Jean-François Thémines, Normandie Université, ESO (France)
The idea of "relationship to the world" as a tool for didactic analysis of geography teaching issues
The presentation will be based on a research in didactics of geography conducted in various French regions (1020 students) to understand how students of cycles 3 and 4 (9-15 years old) seize the school geography whose prescriptions were renewed (competences, conceptual writing and thematic programs), to engage for their part a reflection on space and geography. The discussion of the results will take as its common thread the idea of "relationship to the world". The aim will be to identify how school geography is appropriated by these students as a resource for thinking about the world and, in a more prospective approach, what potential can be developed with a view to geographic training for the world of tomorrow.
Nicola Walshe, UCL (Londres)
Turbulence in the Anthropocene? Intersections and frontiers for geography education in unprecedented times
We are currently inhabiting a world facing what have been described as an unprecedented set of challenges: the climate emergency and associated environmental catastrophes; the increasingly stark eruption of inequalities precipitated by continuing economic fallout from the Global Financial Crisis and the Covid-19 pandemic; the refugee crisis driven by the cumulative action of wars and climate change; and racial inequalities, xenophobia and white supremacy, all highlighting the urgency of “confronting the deafening silence on race in geography education” (Puttick and Murrey, 2020, p.126). These challenges are increasingly impacting on children and young people’s everyday lives and wellbeing and, perhaps as a result, they are themselves playing a progressively more central role in demanding action from those in power, as illustrated through the Fridays for Future climate strike movement.

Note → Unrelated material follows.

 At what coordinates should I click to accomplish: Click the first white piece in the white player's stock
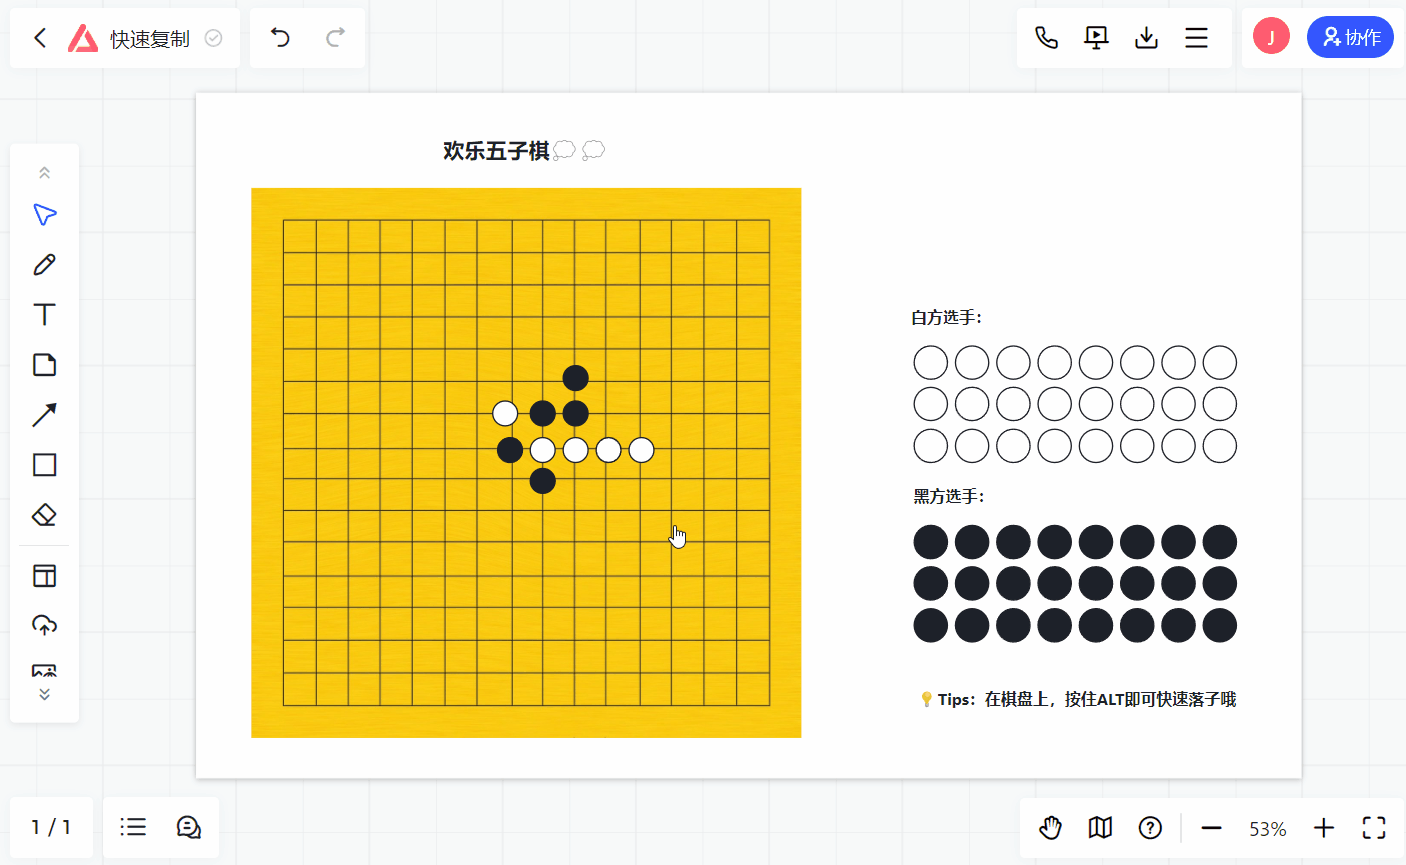(931, 363)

Bruno Latour (2018) suggests that to address these interrelated crises, to respond to the politics of the Anthropocene, we need “something like a map of the positions imposed by the new landscape within which not only the affects of public life but also its stakes are being redefined” (p.2). This keynote will argue that, within this complex and turbulent world, the discipline of geography and, thereby geography educators, have a distinct role in responding to this call. It will then go on to explore the extent to which this might necessitate us to critically rethink our collective response, asking what curriculum for the emerging generation of Anthropoceneans?

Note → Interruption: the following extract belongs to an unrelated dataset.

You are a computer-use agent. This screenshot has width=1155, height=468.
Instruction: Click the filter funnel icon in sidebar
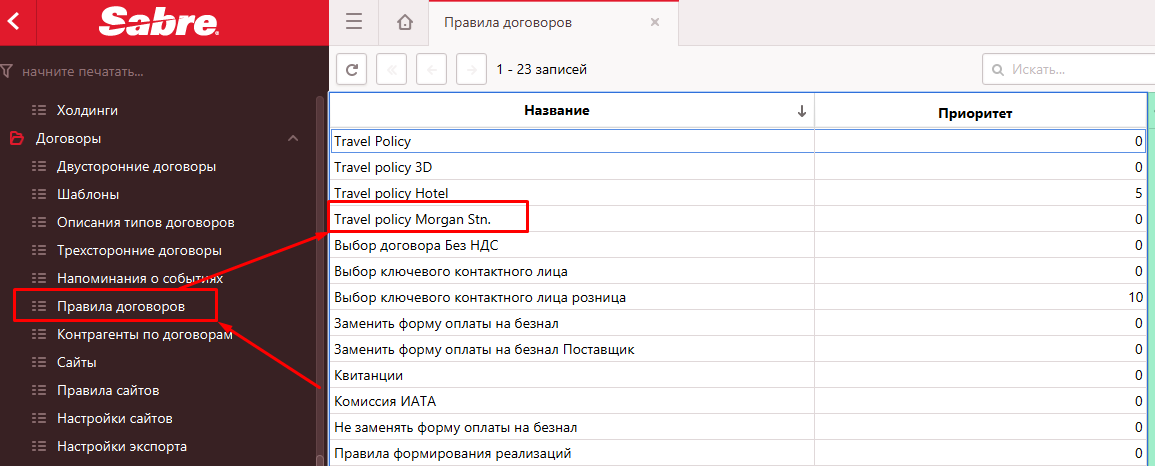point(8,72)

Latour, B. (2018) Down to Earth. Politics in the New Climatic Regime. Cambridge: Polity Press.
Puttick, S. and Murrey, A. (2021) Confronting the deafening silence on race in geography education in England: learning from anti-racist, decolonial and Black geographies, Geography, 105(3), 126-134.
Rafael De Miguel González, President of EUROGEO
100 years of geography and international education
In 2022 we celebrate the centenary of the creation of the International Geographical Union (IGU), although Geography is a much older discipline, dating back to the time of ancient civilizations. Geography’s consolidation as a science coincides in time with the establishment of the universal education systems for the entire school population that were implemented in European countries throughout the nineteenth century. Since then, Geography education was conceived from a national perspective as it was codified through the different national Geographical Societies and Geography education associations. This trend continued until the end of the first half of the 20th century. Despite the creation of IGU in 1922 and the holding of various International Geographical Congresses (both in previous and subsequent decades), it wasn't until the 17th IGU Congress held in Washington D.C. in 1952, when the Commission on Geographical Education (IGU-CGE) was formalized as a true promoter of international geographical education thanks to the support of UNESCO. Since then, the internationalization of geographical education has been promoted by the IGU-CGE in four ways: i) by organizing its own symposia (or geographical education sessions within the International Geographical Congresses), ii) publishing various Source Books for geography teaching, iii) proclaiming different International Charters and Declarations and iv) working with national and international geographical organisations. However, the IGU-CGE has focused on concepts like international understanding, international cooperation, an international action plan on global understanding, as well as collaboration with other important associations dealing with 2 geography education, such as the National Council for Geographic Education (NCGE), the European Association of Geographers (EUROGEO), the Geographical Association (GA), and the American Association of Geographers (AAG).